— EXERCISE DETAILS —
In the listing that follows, count the lines that include "width", and answer with the total alone.

— PROVIDED RECORDS —
[Start of Attachment]
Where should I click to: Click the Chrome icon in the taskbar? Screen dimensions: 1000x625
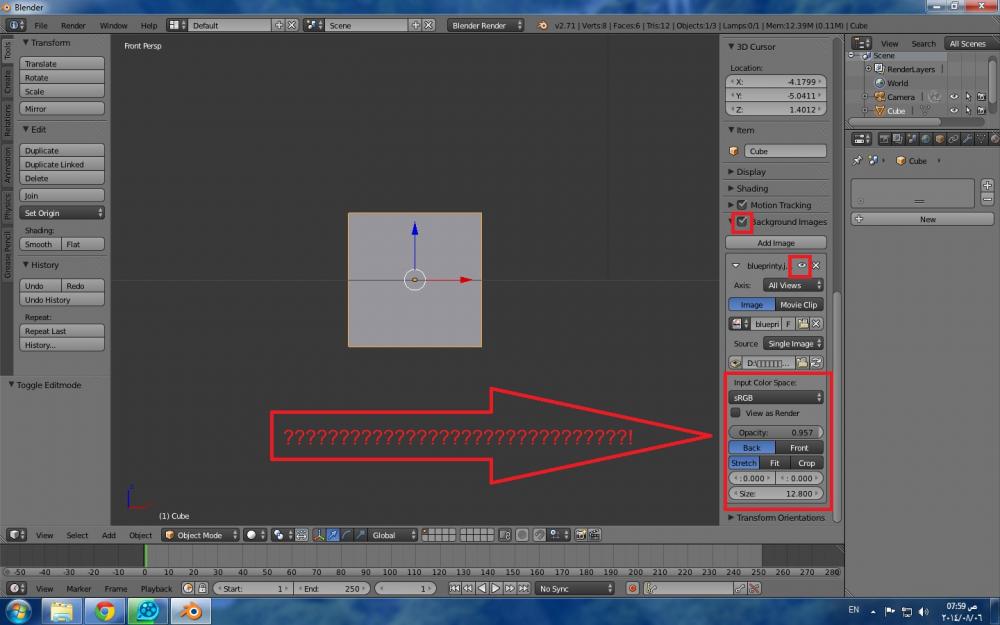click(x=105, y=610)
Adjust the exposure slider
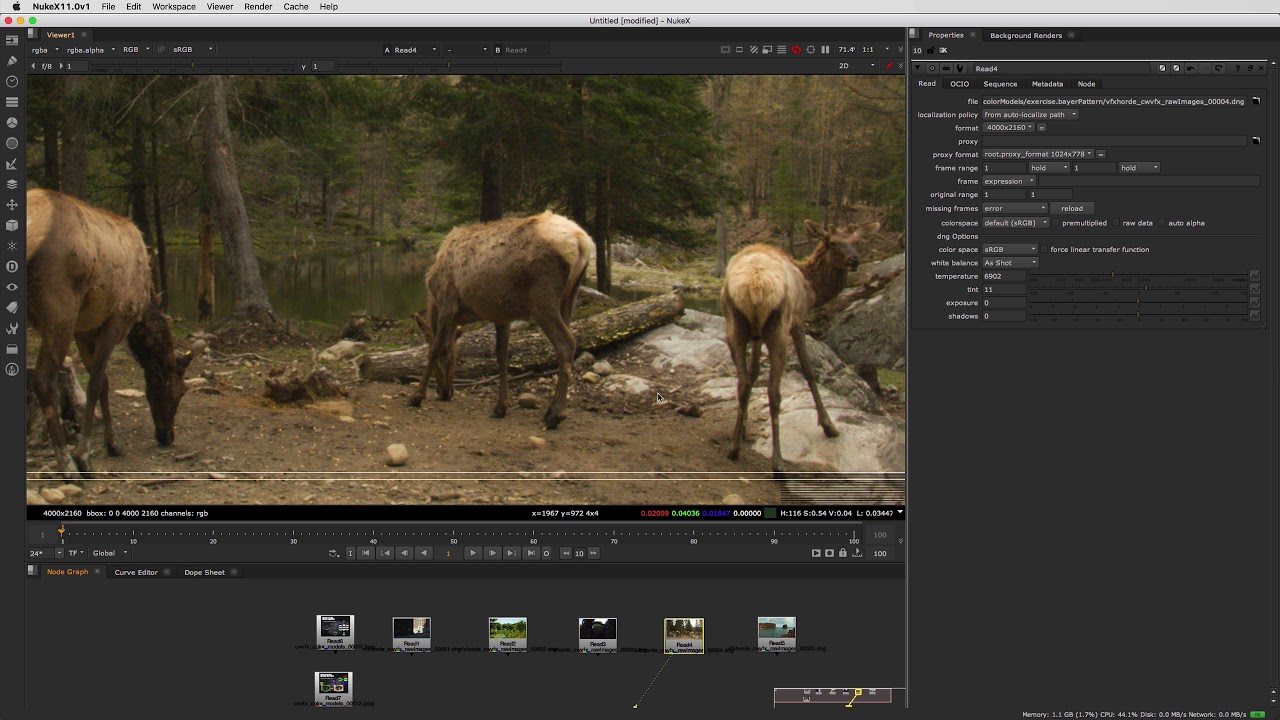Screen dimensions: 1280x720 pos(1138,303)
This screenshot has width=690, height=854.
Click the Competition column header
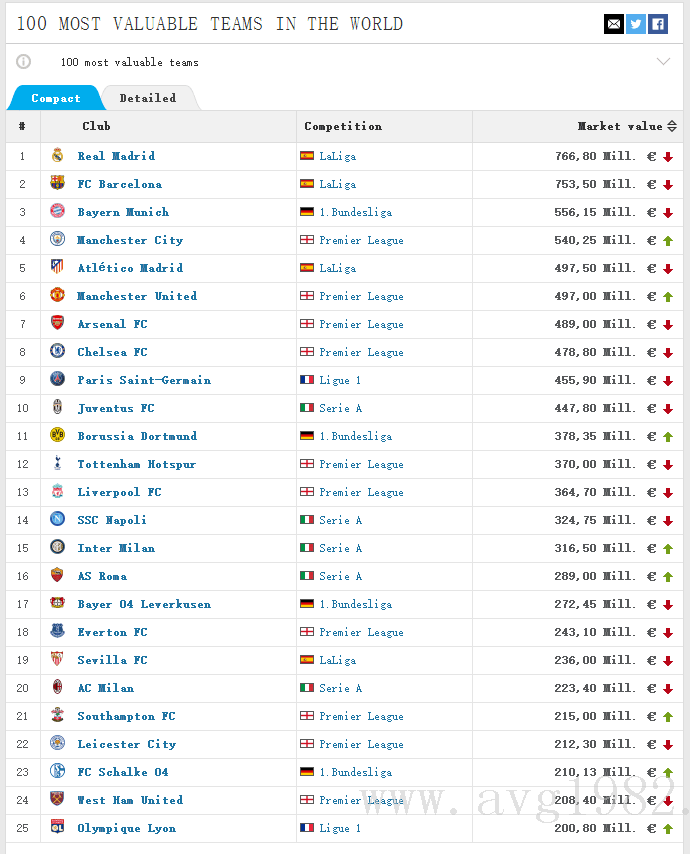343,127
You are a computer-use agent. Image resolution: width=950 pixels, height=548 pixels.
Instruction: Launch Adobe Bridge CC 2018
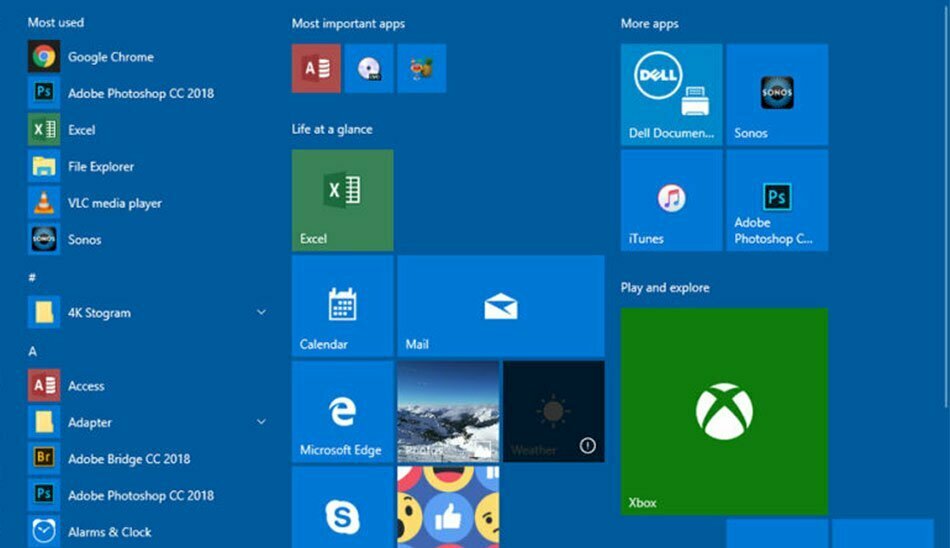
[End of Attachment]
— FINAL ANSWER —
2